Miriam Toaff, a rising fourth-year MD student at the George Washington University (GW) School of Medicine and Health Sciences (SMHS), walked into a hospital room in the spring of 2016, prepared to check on one of her first patients; she was in coma following a major accident. Upon entering the hospital room, she noticed that the patient’s husband was visibly shaken over his wife’s medical situation. Toaff approached him and said, “I know I’m part of the medical team, but l want you to know I am happy to help with whatever you need. Let me know how I can help you.”
Toaff, who spent weeks in the hospital with her own mother, was familiar with the pain that the patient’s husband was experiencing that day. She wanted him to know that she was willing to provide him with support, as well as provide his wife with the medical care she needed.
Toaff’s mother, Anna Lev-Toaff, MD, a radiologist who specialized in fetal imaging and ultrasound, had been diagnosed with multiple myeloma a couple of years earlier. She’d moved between hospitals across the country and had undergone chemotherapy and a bone marrow transplant, but the prognosis wasn’t positive. “My mom’s experience as a patient was really sad,” Toaff recalled. “I never imagined this would be her experience.”
The mother-daughter pair bonded over Toaff’s medical school applications during the trek between hospitals and treatments; Lev-Toaff, who was particularly strong and determined, came from a religious background and fought for her education, Toaff said. During Toaff’s first year at SMHS, however, her mother experienced a massive brain injury, slipped into a coma, and passed away months later.
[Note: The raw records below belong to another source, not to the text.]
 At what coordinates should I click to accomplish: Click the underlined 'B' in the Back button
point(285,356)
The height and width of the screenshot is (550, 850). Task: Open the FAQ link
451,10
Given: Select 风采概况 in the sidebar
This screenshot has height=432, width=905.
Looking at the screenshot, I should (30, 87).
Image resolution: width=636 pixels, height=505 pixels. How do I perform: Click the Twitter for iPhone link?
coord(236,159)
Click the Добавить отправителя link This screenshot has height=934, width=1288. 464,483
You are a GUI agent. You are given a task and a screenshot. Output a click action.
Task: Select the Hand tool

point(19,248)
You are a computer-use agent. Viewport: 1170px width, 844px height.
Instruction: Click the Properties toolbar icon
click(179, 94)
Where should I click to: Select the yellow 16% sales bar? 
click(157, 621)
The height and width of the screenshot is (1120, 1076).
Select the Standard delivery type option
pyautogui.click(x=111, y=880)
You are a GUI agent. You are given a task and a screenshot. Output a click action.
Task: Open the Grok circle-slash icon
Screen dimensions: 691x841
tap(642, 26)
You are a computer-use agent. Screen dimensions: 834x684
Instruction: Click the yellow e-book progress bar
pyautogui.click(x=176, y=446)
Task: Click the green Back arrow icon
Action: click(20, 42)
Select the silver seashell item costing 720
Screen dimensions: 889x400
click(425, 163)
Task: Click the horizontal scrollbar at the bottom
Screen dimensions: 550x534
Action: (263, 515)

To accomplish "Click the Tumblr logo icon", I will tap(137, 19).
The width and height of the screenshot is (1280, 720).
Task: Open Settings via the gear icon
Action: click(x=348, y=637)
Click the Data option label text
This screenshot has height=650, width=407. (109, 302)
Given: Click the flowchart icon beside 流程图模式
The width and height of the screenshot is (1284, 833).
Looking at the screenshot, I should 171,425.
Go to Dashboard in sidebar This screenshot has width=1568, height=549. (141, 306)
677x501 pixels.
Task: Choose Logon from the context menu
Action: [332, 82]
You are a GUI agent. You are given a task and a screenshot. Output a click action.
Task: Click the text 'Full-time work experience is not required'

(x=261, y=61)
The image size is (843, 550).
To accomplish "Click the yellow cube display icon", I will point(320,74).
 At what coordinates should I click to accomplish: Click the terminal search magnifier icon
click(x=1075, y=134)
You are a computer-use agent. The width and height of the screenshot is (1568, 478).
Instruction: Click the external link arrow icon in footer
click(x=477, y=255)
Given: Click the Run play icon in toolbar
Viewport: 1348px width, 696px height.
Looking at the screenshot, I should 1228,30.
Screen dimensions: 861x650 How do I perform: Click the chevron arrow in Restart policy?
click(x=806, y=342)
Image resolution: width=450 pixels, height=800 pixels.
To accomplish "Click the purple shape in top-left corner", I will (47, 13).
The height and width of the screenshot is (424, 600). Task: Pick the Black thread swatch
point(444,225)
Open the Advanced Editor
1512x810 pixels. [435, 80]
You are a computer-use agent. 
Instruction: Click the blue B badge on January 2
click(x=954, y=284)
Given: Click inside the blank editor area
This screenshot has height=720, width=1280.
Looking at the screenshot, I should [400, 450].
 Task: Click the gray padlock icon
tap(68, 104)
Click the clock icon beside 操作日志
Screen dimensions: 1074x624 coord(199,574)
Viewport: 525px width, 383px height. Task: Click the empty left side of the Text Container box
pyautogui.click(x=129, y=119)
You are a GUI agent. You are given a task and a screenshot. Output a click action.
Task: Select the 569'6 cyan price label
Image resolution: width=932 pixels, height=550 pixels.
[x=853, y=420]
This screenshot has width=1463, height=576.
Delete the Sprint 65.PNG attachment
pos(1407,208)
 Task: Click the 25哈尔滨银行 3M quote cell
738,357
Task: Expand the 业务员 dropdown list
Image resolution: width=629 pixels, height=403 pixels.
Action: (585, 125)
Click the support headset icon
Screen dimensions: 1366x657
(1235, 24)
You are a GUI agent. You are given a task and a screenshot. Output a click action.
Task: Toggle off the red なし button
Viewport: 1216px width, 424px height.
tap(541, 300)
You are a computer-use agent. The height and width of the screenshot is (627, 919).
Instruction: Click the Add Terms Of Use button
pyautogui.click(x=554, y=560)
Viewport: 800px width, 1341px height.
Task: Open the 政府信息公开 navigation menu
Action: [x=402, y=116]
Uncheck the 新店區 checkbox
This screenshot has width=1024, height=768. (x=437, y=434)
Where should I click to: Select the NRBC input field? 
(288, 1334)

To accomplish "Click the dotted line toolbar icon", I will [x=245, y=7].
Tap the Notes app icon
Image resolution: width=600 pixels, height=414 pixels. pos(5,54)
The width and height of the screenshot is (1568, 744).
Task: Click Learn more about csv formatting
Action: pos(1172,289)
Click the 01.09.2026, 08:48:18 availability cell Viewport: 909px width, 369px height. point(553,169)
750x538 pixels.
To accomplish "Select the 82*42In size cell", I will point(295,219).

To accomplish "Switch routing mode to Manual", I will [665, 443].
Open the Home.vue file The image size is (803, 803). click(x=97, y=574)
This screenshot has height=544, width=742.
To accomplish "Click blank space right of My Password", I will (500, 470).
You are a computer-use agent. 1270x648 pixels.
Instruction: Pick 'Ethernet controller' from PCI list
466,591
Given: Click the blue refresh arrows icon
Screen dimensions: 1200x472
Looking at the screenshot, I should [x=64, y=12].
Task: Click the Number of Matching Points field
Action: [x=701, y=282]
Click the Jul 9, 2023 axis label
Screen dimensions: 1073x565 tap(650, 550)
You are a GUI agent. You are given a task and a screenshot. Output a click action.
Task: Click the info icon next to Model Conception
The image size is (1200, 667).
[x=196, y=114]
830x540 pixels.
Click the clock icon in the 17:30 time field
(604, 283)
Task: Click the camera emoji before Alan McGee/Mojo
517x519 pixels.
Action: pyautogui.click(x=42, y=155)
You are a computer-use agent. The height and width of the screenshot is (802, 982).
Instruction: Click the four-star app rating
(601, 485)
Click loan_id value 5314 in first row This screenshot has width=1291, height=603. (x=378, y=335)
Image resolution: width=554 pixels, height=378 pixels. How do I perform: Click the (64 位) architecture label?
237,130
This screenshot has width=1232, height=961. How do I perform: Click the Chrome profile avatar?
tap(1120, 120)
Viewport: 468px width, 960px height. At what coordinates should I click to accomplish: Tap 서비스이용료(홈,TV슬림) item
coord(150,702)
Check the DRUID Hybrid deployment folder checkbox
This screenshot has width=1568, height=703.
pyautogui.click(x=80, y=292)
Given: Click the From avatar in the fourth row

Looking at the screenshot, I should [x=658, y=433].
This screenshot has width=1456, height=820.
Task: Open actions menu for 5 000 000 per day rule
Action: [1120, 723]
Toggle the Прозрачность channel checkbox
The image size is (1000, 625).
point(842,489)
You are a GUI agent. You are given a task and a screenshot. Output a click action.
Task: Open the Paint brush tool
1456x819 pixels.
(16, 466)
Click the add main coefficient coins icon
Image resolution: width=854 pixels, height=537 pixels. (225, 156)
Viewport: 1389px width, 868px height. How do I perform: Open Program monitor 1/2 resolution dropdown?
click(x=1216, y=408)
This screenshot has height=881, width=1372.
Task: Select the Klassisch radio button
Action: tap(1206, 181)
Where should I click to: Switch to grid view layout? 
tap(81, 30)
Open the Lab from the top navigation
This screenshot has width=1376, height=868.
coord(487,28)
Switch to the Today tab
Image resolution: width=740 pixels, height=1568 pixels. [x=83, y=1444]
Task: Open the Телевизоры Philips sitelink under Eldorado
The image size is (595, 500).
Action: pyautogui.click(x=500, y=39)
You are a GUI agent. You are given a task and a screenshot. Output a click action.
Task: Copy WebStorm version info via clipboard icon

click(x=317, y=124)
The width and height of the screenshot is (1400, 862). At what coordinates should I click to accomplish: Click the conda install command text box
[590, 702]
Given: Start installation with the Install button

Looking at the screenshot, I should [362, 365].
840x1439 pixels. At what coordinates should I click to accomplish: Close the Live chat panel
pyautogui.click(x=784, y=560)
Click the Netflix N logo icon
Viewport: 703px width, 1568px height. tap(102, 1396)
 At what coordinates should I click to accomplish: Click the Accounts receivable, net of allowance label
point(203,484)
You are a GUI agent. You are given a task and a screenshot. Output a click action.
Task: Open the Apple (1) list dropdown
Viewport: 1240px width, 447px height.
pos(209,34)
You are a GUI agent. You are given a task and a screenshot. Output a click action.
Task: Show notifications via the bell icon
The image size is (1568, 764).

On the first anniversary of her mother’s passing, Toaff, looking for a way to commemorate Lev-Toaff’s memory in a meaningful way, had an idea: “Brighten Someone’s Day.”
“I had this vision of a swarm of do-gooders taking over the hospital,” Toaff said. “I jumped in and said, ‘I’m going to do this.’ I ordered balloons, found a wholesale florist, ordered the flowers, and made the arrangements.”
The event, held annually starting in April 2016, brings together SMHS medical students to make and deliver cards, along with balloons and bouquets of flowers with notes (“Best wishes for a speedy recovery! Hope this brightens your day!”), to hundreds of patients at GW Hospital. “It’s been amazing,” Toaff said, describing the parade of students, carrying the flower arrangements and balloons, across the Eye Street Mall.
For Toaff, “Brighten Someone’s Day” now holds a myriad of meanings: it is a powerful reminder of Lev-Toaff’s spirit; it provides a forum for Toaff and her colleagues to support patients in a way her mother would’ve appreciated when she was ill; it gives medical students the chance to demonstrate that care goes beyond hard-and-fast medicine; and it encourages students to appreciate the situation that many patients and families are in. “Brighten Someone’s Day” gives Toaff and her colleagues an opportunity to spend that extra minute with the patient and their families, and it’s a good reminder that meaningful dialogue and a humanistic approach is genuinely appreciated.
“It’s really hard to think that my mom never got to be part of my journey through medicine,” Toaff said. “[But now] I can commemorate her, and carry on her spirit, her desire to help people, and her undeniable will to [live] outside of the box.”